Using a Keyword Tool

Quite a number of our readers have been asking us to elaborate on keywords. We will do that, before discussing the use of a keyword tool.

If you are a budding webmaster, you will need to understand keywords. We have found plenty of would-be online gurus who don’t. Not surprising, given that you could probably find a hundred or more explanations that are either wide of the mark, or downright misleading.

Why you need keywords

There’s very simple reason.

Keywords are critical when search engines such as Google look for information to answer a query made by a user. If you use the wrong keywords, there’s a chance your post or website won’t come up, even if it exactly matches the information the person was searching for.

Be Rich: Where to use your keyword

Given you want readers to visit your website, you are probably writing on subjects that have some appeal for your target group. When you created your site and its niche, you would have done the research to determine the popularity of your topic.

If you are still struggling to find your niche, you might like to read our series on How to get Started in Affiliate Marketing.

Let’s assume you have begun to fill your website with valuable information that your readers will love. Your next article should be ‘keyword rich’. This does not mean you will use the keyword in every third or fourth sentence, but it should appear a few times in the article.

You should use your keyword:

– in the title

– in the first paragraph of your post, but not necessarily in the first sentence

–somewhere else in the post

– as alt text to one of your graphics

– once more, if the post is extra long

Now that you have figured out where you will place your keyword, you need to discover what the ‘right’ keyword is.

You have two choices: first, you can guess – not a very smart choice; or you can do some keyword research.

Keyword Research:

When people do a search, statistics show that they either ask a question or type in a few words into the search box. The idea is to choose a keyword to match the query they make. Your keyword is more likely to be a string of words rather than a single word.

If your post is about ‘exercise for expectant hamsters’, your keyword will be more than just ‘hamsters’, because that is just too broad.

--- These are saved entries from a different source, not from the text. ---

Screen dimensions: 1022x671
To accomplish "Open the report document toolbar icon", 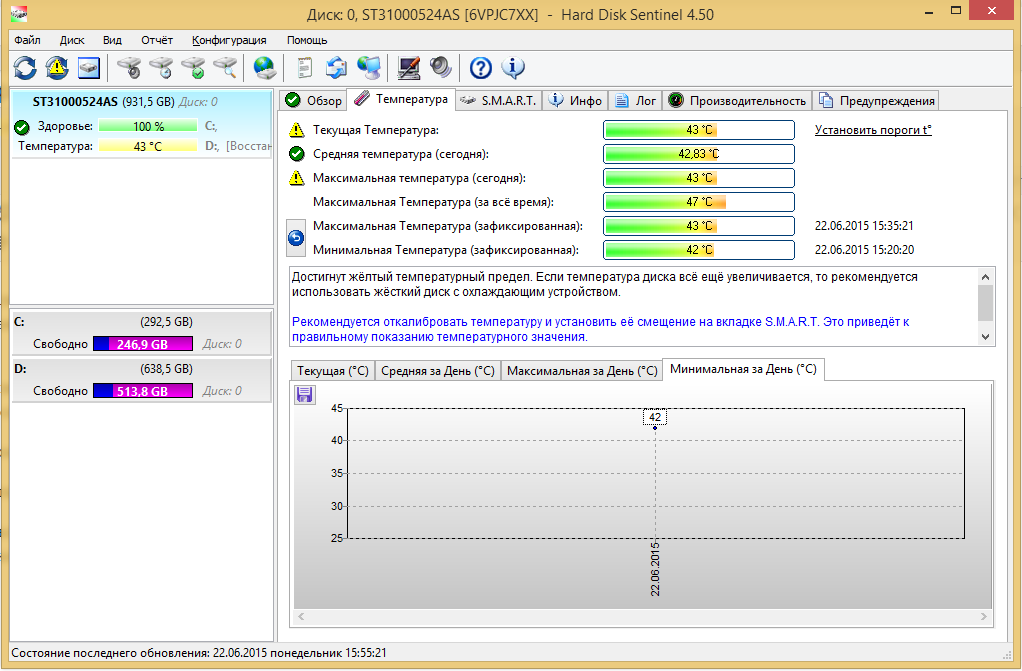I will pyautogui.click(x=305, y=68).
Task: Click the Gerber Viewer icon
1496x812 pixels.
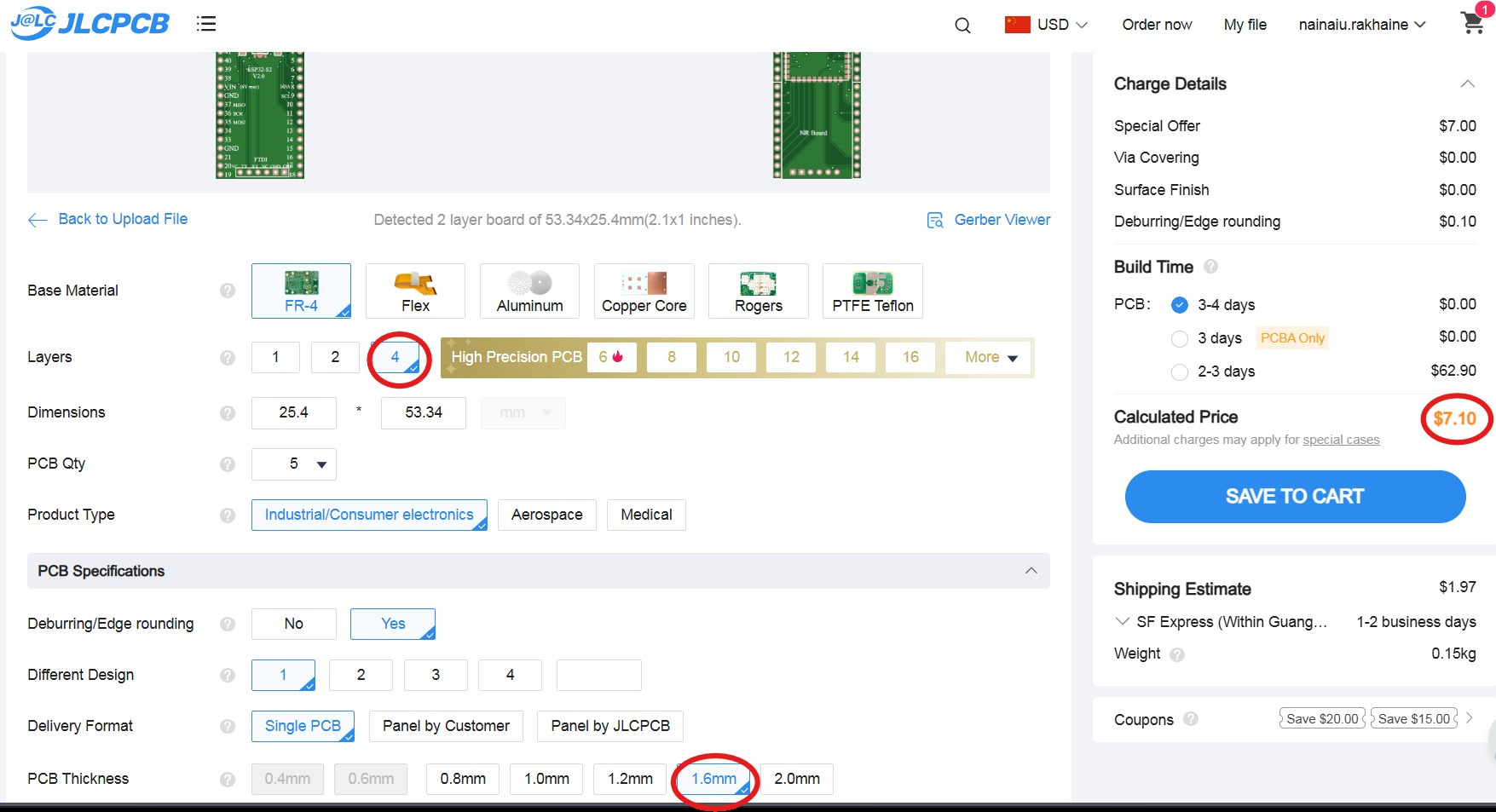Action: tap(935, 220)
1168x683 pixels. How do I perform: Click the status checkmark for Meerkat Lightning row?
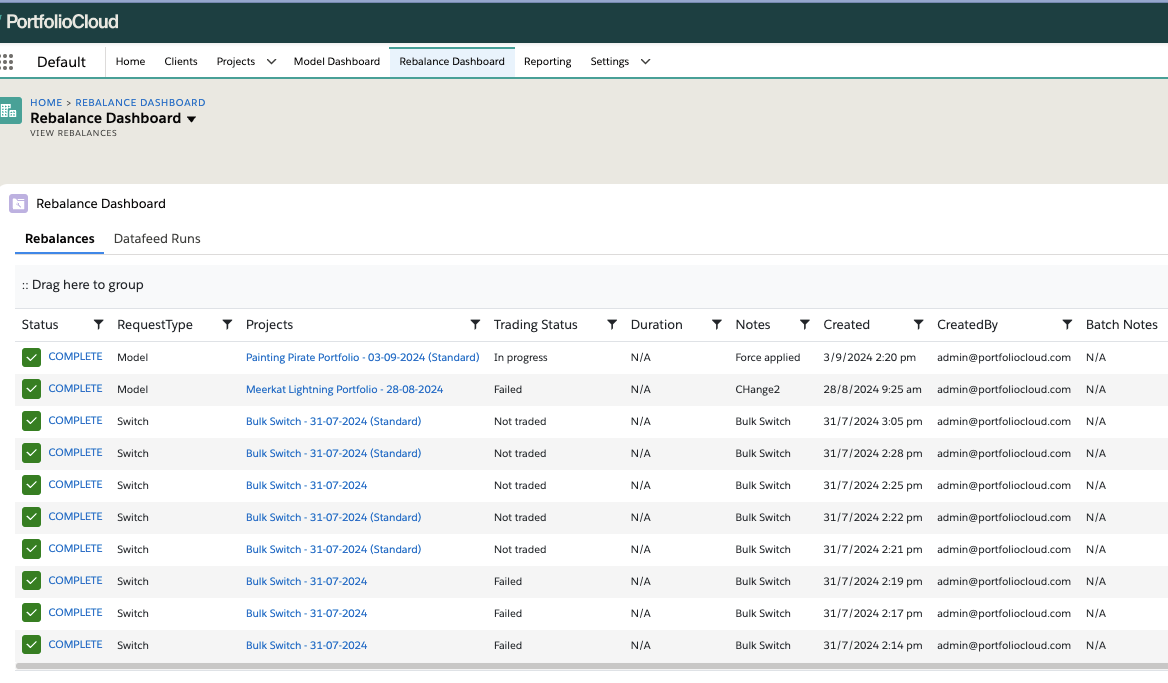pos(30,388)

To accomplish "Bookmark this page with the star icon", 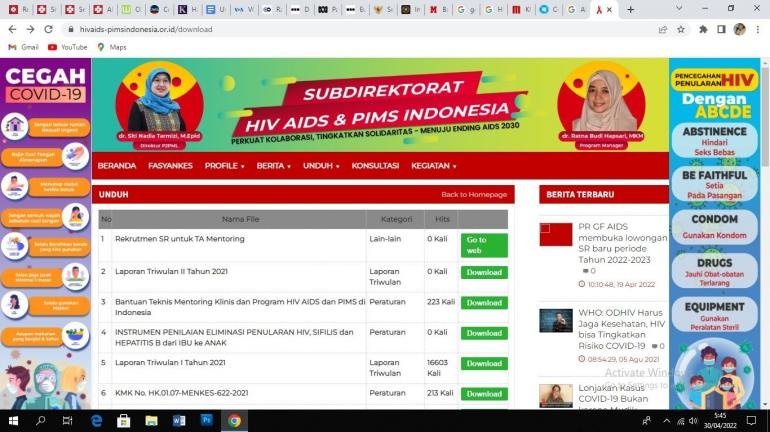I will coord(680,29).
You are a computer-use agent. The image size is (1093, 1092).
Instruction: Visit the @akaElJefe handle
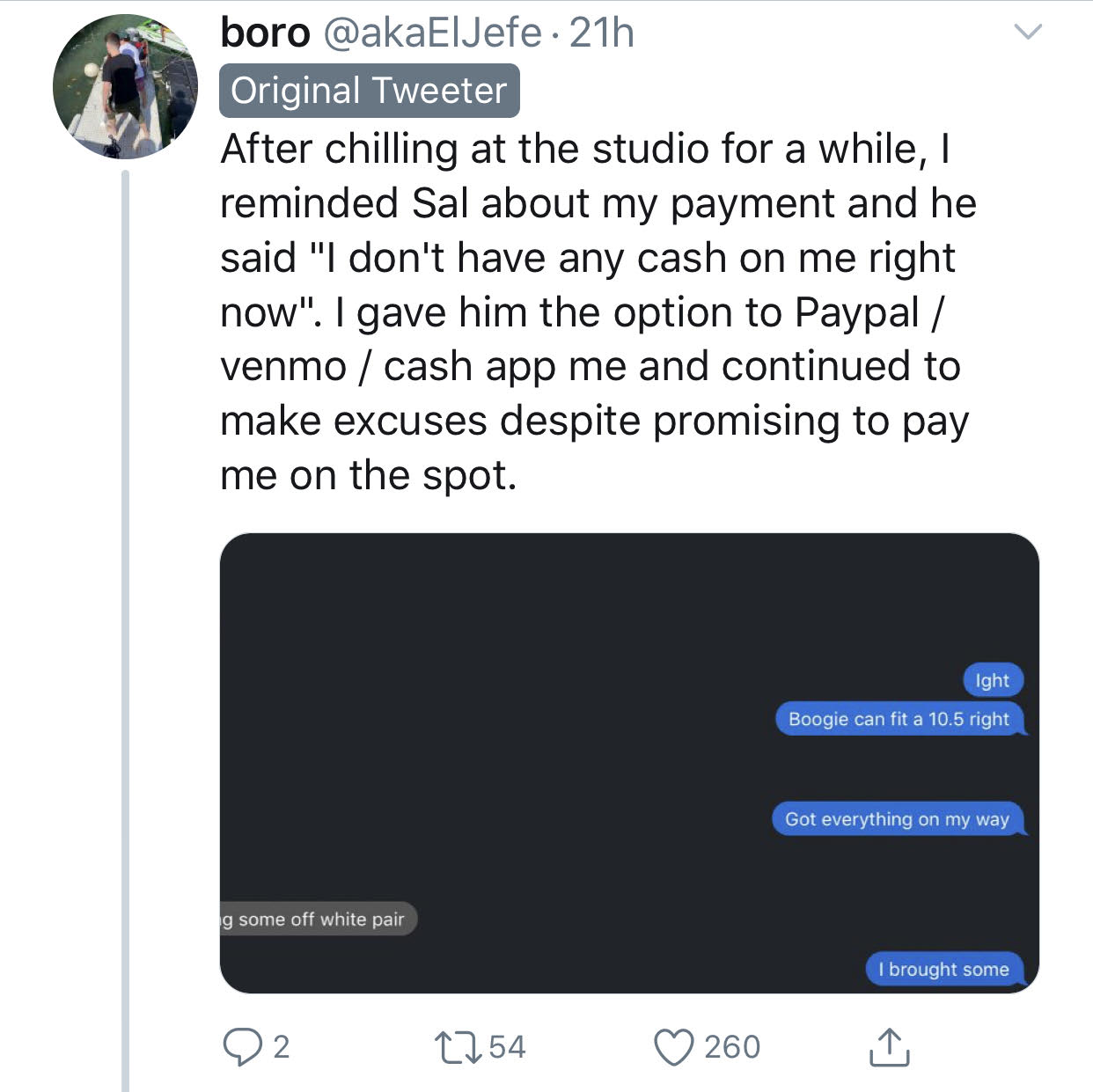coord(432,33)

But how do you narrow it down, for best effect?

Jaaxy keyword tool

If you are serious about this, you should use a keyword research tool, because you need to look carefully at three things:

1. Are people searching for your topic? The research tool shows you how many people are searching for your exact term. You are looking for some critical mass here, so less than fifty searches a month is too low for your needs. The tool will suggest some alternatives and you will be able to play around with your wording to find a bigger audience. Don’t discard smaller opportunities when you see big search numbers on other keywords. As Kyle from Wealthy Affiliate says, “take the bunt singles rather than always swinging for the fences”.

2: How is the competition? There is a metric called Quote Search Results (QSR), which you can find in the JAAXY tool. QSR allows you to determine the EXACT number of competing pages in Google; you are looking for a QSR of under 300. In fact, the lower the QSR, the better for you. Anything above 300 and you will most likely be blown away by others with bigger and more established sites. You might get listed, but Google could have you on page eleventy-eight, which is as good as useless.

3: Your keyword must make some sense. In using JAAXY or other keyword research tools, you might be attracted to variations that aren’t quite readable. You might get away with it in your headline, but how do you work it into your text without it appearing clumsy? Resist the temptation to go for the highest score and use a word string that makes sense. Always remember:  you are writing for the reader, not for keywords.

In summary . . .

Your keyword should be a phrase that makes sense and has at least 50 searches a month.

The QSR should be less than 300.

Tip: If Search number is greater than the QSR, you might be on to a winner!

Take a topic or theme from your website and plug it into the keyword tool. Follow the principles outlined above and you will soon catch on.